Metabolism must be coupled with developmental transition to fulfill the energy requirements during an organism's life cycle. In most animals, steroid hormones are crucial regulators of life-stage transitions until adulthood. In the fruit fly Drosophila, ecdysteroid titers drive developmental transitions, such as molting and metamorphosis [1-4]. Although the timings of molting and larval-pupal transition are dependent on environmental and internal conditions, metamorphosis is a temporally controlled life transition event that solely relies on energetic macromolecules accumulated during the larval period. The ecdysteroid signaling cascade and the energetics of metamorphosis have been determined [5-8]. However, the molecular mechanisms that regulate metabolic homeostasis during metamorphosis remain largely unknown. Here, I show that the programmed regulation of carbohydrate metabolism by steroid hormones directs the prepupal-pupal transition in Drosophila.
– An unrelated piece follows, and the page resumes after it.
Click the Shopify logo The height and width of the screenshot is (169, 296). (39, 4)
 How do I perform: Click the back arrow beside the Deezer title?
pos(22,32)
I found that pupation is associated with a transient increase in glucose oxidation. Mechanistically, after pupariation, ecdysteroid signaling and the competence factor Ftz-F1 regulates the systematic degradation of circulating trehalose via the transient induction of trehalose transporters and trehalase (Treh) in a timely manner. Trehalose metabolism is crucial for energy homeostasis at the prepupal-pupal transition. Moreover, trehalose catabolism acts upstream of ecdysteroid biosynthesis and signaling. My findings lead to the hypothesis that trehalose breakdown not only defines energy costs by providing a carbon source but also facilitates pupation by inducing water loss in the puparium. My work sheds light on the ways in which a life-stage transition is driven by the preprogrammed coordination between steroid hormones and catabolism of stored nutrients.